2012年から2015年、一人の歌手より6人の音色を選んだ
2012年のドラマ『私立バカレア高校』で、後のSixTONESとなる6人が集まりました。
活動が一度ばらばらになった後、ジェシーさんにはソロでバラードを歌う機会が増え、一人で進む案も示されたと本人は語っています。
ところが、本人が欲しかったのはソロデビューではありませんでした。
グループへの憧れだと思っていた気持ちが、実は「あの6人でやりたい」という願いだったと気づき、再集結を呼びかけます。
2015年、6人はSixTONESとして活動を始めました。
ジェシーさんは歌えることを認められたから一人になったのではなく、その声を持って5人の中へ戻る道を選びました。
この選択によって、歌の評価基準も変わります。
ソロなら一曲を自分の声で統一できますが、6人組では短いパートで印象を残し、次の音色が入れる余白も必要です。

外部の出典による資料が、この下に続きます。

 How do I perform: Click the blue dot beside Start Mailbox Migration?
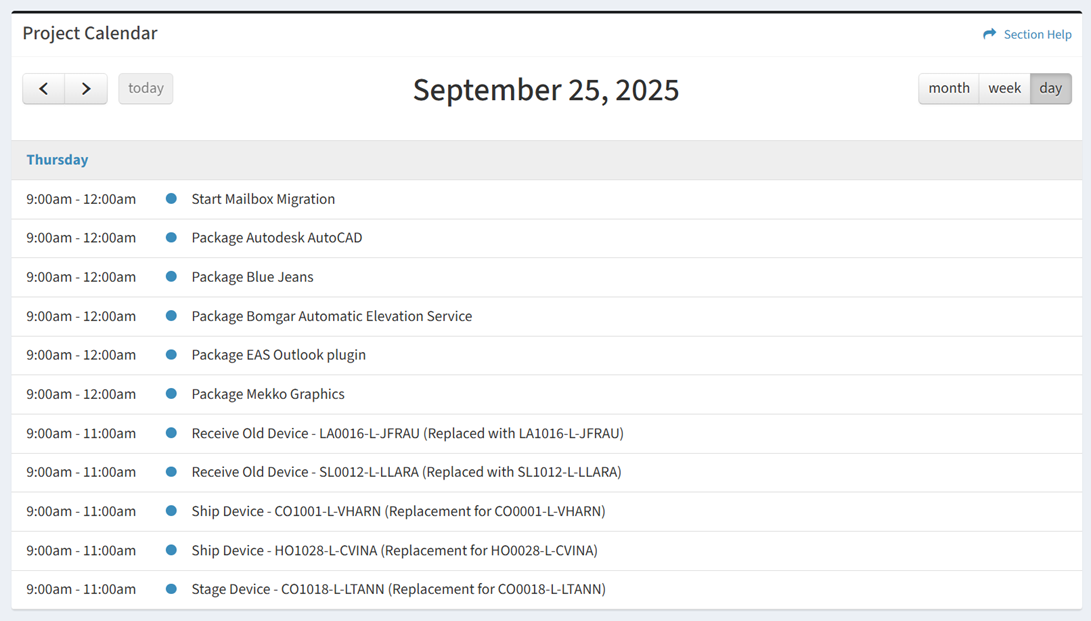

2018年の「JAPONICA STYLE」で声が世界への入口になった
2018年に公開された「JAPONICA STYLE」は、SixTONESにとって初の公式MVでした。
和の意匠と海外へ開かれた映像の中で、ジェシーさんは英語の発音、低く甘い声、グループの中心としての存在感を一つにまとめています。
デビュー前の作品でありながら、後のSixTONESが得意とする和洋の混合と、6人の異なる声をすでに外へ示しました。
長く応援してきたファンの記録でも、当時から京本大我さんとの対照的な歌声や、曲全体を滑らかにつなぐ役割が注目されています。
本人は、デビューできない時期に友人からSixTONESの曲を歌ってほしいと言われ、カラオケに曲がないためアカペラで歌ったことも振り返っています。
公式MVが広く見られるようになったことは、歌う場所を自分たちで得るまでの長い時間が、ようやく外部の聴き手へつながった出来事でした。
2020年のデビューで、強い一声を6人の設計へ変えた
2020年、SixTONESは「Imitation Rain」でCDデビューしました。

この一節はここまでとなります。